[[ EXERCISE MATERIALS open ]]

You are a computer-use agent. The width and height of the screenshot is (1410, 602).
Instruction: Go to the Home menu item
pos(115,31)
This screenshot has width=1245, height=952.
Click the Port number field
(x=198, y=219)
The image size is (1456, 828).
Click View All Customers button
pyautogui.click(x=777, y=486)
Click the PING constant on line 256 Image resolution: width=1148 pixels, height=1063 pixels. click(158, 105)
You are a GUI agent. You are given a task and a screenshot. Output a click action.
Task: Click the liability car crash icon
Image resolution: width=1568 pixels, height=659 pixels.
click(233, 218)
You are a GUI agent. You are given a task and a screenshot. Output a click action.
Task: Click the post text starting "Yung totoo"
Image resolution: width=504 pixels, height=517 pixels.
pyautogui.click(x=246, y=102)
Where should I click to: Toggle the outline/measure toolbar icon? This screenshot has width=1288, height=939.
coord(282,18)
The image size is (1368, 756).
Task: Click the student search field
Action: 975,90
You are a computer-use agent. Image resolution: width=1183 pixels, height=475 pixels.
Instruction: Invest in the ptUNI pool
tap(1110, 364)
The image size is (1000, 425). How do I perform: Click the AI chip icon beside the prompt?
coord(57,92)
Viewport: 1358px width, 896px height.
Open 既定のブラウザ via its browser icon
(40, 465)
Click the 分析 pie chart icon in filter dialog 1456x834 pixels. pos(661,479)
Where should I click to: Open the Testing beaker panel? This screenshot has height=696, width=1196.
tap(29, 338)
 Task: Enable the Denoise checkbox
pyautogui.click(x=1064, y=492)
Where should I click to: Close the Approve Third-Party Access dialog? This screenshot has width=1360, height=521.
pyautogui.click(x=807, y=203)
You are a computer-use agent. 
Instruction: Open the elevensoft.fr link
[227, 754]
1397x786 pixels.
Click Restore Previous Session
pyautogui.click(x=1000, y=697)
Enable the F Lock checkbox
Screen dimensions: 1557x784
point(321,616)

[[ EXERCISE MATERIALS closed ]]

**INSTRUCTIONS TO FOLLOW**
Where a line of the records has the string "computer", copy that line.

**TASK RESULT**
You are a computer-use agent. The width and height of the screenshot is (1410, 602).
You are a computer-use agent. Image resolution: width=1183 pixels, height=475 pixels.
You are a computer-use agent. 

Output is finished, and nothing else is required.